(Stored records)
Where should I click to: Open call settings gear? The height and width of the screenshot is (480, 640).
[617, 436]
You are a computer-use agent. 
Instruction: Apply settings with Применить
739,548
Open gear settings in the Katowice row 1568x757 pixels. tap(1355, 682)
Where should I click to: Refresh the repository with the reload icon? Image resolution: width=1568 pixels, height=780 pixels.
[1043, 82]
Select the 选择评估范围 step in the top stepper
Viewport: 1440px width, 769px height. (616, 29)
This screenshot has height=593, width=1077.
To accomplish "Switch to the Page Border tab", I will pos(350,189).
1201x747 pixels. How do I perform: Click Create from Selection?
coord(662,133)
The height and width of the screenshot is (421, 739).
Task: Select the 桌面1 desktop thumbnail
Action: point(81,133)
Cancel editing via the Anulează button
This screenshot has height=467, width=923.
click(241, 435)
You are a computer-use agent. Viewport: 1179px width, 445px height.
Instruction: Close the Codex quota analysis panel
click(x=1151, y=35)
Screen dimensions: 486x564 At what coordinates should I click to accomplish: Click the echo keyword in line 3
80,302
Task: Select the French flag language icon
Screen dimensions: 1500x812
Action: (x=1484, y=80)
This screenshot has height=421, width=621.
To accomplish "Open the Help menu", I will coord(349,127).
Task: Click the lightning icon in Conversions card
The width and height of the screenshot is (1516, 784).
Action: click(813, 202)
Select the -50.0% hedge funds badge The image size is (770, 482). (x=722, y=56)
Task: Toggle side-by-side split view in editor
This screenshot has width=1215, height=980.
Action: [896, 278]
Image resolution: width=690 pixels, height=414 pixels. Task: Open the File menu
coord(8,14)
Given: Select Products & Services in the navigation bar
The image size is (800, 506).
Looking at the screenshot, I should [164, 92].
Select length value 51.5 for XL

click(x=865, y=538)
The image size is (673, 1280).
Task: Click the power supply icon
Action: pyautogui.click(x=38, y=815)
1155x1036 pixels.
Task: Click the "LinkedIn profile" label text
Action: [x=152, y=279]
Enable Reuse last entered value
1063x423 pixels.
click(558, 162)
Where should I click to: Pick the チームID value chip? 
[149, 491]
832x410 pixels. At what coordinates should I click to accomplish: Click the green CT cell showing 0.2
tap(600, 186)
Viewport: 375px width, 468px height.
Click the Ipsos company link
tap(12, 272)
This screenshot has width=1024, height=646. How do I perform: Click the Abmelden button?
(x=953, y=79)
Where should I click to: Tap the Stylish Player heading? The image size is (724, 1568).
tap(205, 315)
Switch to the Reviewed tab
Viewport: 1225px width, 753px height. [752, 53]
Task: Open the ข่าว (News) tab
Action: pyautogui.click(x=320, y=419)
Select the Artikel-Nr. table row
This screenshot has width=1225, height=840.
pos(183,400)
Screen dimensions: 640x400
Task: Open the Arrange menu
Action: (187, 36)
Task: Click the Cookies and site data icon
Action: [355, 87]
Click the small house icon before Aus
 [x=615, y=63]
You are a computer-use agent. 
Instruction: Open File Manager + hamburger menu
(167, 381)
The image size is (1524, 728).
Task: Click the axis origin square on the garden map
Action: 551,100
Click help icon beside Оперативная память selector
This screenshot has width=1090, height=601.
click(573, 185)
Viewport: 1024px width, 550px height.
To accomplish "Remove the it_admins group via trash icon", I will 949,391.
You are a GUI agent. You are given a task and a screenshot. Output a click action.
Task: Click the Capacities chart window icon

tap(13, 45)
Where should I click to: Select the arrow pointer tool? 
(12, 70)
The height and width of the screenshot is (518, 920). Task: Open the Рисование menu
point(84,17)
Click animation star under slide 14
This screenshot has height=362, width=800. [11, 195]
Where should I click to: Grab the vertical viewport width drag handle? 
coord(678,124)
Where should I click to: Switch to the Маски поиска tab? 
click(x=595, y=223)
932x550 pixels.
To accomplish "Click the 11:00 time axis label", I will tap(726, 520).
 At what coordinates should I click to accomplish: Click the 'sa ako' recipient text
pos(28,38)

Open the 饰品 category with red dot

## PROBLEM DETAILS
The answer should be an exact reproduction of all the entries.

## RESULT FOR THIS TASK
Where should I click to: Open call settings gear? The height and width of the screenshot is (480, 640).
[617, 436]
You are a computer-use agent. 
Instruction: Apply settings with Применить
739,548
Open gear settings in the Katowice row 1568x757 pixels. tap(1355, 682)
Where should I click to: Refresh the repository with the reload icon? Image resolution: width=1568 pixels, height=780 pixels.
[1043, 82]
Select the 选择评估范围 step in the top stepper
Viewport: 1440px width, 769px height. (616, 29)
This screenshot has height=593, width=1077.
To accomplish "Switch to the Page Border tab", I will pos(350,189).
1201x747 pixels. How do I perform: Click Create from Selection?
coord(662,133)
The height and width of the screenshot is (421, 739).
Task: Select the 桌面1 desktop thumbnail
Action: point(81,133)
Cancel editing via the Anulează button
This screenshot has height=467, width=923.
click(241, 435)
You are a computer-use agent. Viewport: 1179px width, 445px height.
Instruction: Close the Codex quota analysis panel
click(x=1151, y=35)
Screen dimensions: 486x564 At what coordinates should I click to accomplish: Click the echo keyword in line 3
80,302
Task: Select the French flag language icon
Screen dimensions: 1500x812
Action: (x=1484, y=80)
This screenshot has height=421, width=621.
To accomplish "Open the Help menu", I will coord(349,127).
Task: Click the lightning icon in Conversions card
The width and height of the screenshot is (1516, 784).
Action: click(813, 202)
Select the -50.0% hedge funds badge The image size is (770, 482). (x=722, y=56)
Task: Toggle side-by-side split view in editor
This screenshot has width=1215, height=980.
Action: [896, 278]
Image resolution: width=690 pixels, height=414 pixels. Task: Open the File menu
coord(8,14)
Given: Select Products & Services in the navigation bar
The image size is (800, 506).
Looking at the screenshot, I should [164, 92].
Select length value 51.5 for XL

click(x=865, y=538)
The image size is (673, 1280).
Task: Click the power supply icon
Action: pyautogui.click(x=38, y=815)
1155x1036 pixels.
Task: Click the "LinkedIn profile" label text
Action: [x=152, y=279]
Enable Reuse last entered value
1063x423 pixels.
click(558, 162)
Where should I click to: Pick the チームID value chip? 
[149, 491]
832x410 pixels. At what coordinates should I click to accomplish: Click the green CT cell showing 0.2
tap(600, 186)
Viewport: 375px width, 468px height.
Click the Ipsos company link
tap(12, 272)
This screenshot has width=1024, height=646. How do I perform: Click the Abmelden button?
(x=953, y=79)
Where should I click to: Tap the Stylish Player heading? The image size is (724, 1568).
tap(205, 315)
Switch to the Reviewed tab
Viewport: 1225px width, 753px height. [752, 53]
Task: Open the ข่าว (News) tab
Action: pyautogui.click(x=320, y=419)
Select the Artikel-Nr. table row
This screenshot has width=1225, height=840.
pos(183,400)
Screen dimensions: 640x400
Task: Open the Arrange menu
Action: (187, 36)
Task: Click the Cookies and site data icon
Action: [355, 87]
Click the small house icon before Aus
 [x=615, y=63]
You are a computer-use agent. 
Instruction: Open File Manager + hamburger menu
(167, 381)
The image size is (1524, 728).
Task: Click the axis origin square on the garden map
Action: 551,100
Click help icon beside Оперативная память selector
This screenshot has width=1090, height=601.
click(573, 185)
Viewport: 1024px width, 550px height.
To accomplish "Remove the it_admins group via trash icon", I will 949,391.
You are a GUI agent. You are given a task and a screenshot. Output a click action.
Task: Click the Capacities chart window icon

tap(13, 45)
Where should I click to: Select the arrow pointer tool? 
(12, 70)
The height and width of the screenshot is (518, 920). Task: Open the Рисование menu
point(84,17)
Click animation star under slide 14
This screenshot has height=362, width=800. [11, 195]
Where should I click to: Grab the vertical viewport width drag handle? 
coord(678,124)
Where should I click to: Switch to the Маски поиска tab? 
click(x=595, y=223)
932x550 pixels.
To accomplish "Click the 11:00 time axis label", I will tap(726, 520).
 At what coordinates should I click to accomplish: Click the 'sa ako' recipient text
pos(28,38)

Open the 饰品 category with red dot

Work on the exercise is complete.